I try but old habits die not so fast

roelof15:12:05

@jaen: I could start with a compojure or luminus template ?

jaen15:12:38

I never used templates to be honest, I like to setup the project just how I want it, with libraries I like

jaen15:12:40

But in your case

jaen15:12:48

Yeah, Luminus sounds like a good choice to me.

jaen15:12:02

Think somewhere between Sinatra and Padrino in Ruby world.

jaen15:12:17

You get some structure, some libraries and off you go.

sventechie15:12:01

@roelof I’ve worked from Luminus and also from the Immutant demo project and was happy. Luminus is very flexible and well documented.

roelof15:12:35

oke, first step : do some beginners tutorials in luminus

sventechie15:12:28

Yes, further down the road you may want to consider @danielsz system based on @stuartsierra component architecture. That also has ready-made support for immutant and a very clean configuration system.

jaen15:12:14

I think that's far too early. It's just gonna confuse him.

jaen15:12:30

It's better he gets comfortable with Luminus as-is.

#### Set exercise
Using the chat log above, decide whether each statement agrees with it: (a) jaen usually starts a project from a template; (b) sventechie describes Luminus as very flexible and well documented; (c) jaen thinks roelof should move to the component-based system right away. Give yes or no for each, with the words from the chat log that settle it.

#### Supplied entries
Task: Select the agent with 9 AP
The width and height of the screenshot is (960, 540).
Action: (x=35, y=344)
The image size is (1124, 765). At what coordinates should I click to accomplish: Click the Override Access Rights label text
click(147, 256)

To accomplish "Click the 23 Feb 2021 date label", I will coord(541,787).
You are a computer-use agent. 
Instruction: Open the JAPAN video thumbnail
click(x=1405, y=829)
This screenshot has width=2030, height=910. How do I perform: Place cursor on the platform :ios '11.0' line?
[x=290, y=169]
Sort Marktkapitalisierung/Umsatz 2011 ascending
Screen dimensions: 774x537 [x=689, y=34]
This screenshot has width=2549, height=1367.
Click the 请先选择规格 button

#### Answer in full
(a) No: "I never used templates to be honest"
(b) Yes: "Luminus is very flexible and well documented."
(c) No: "I think that's far too early."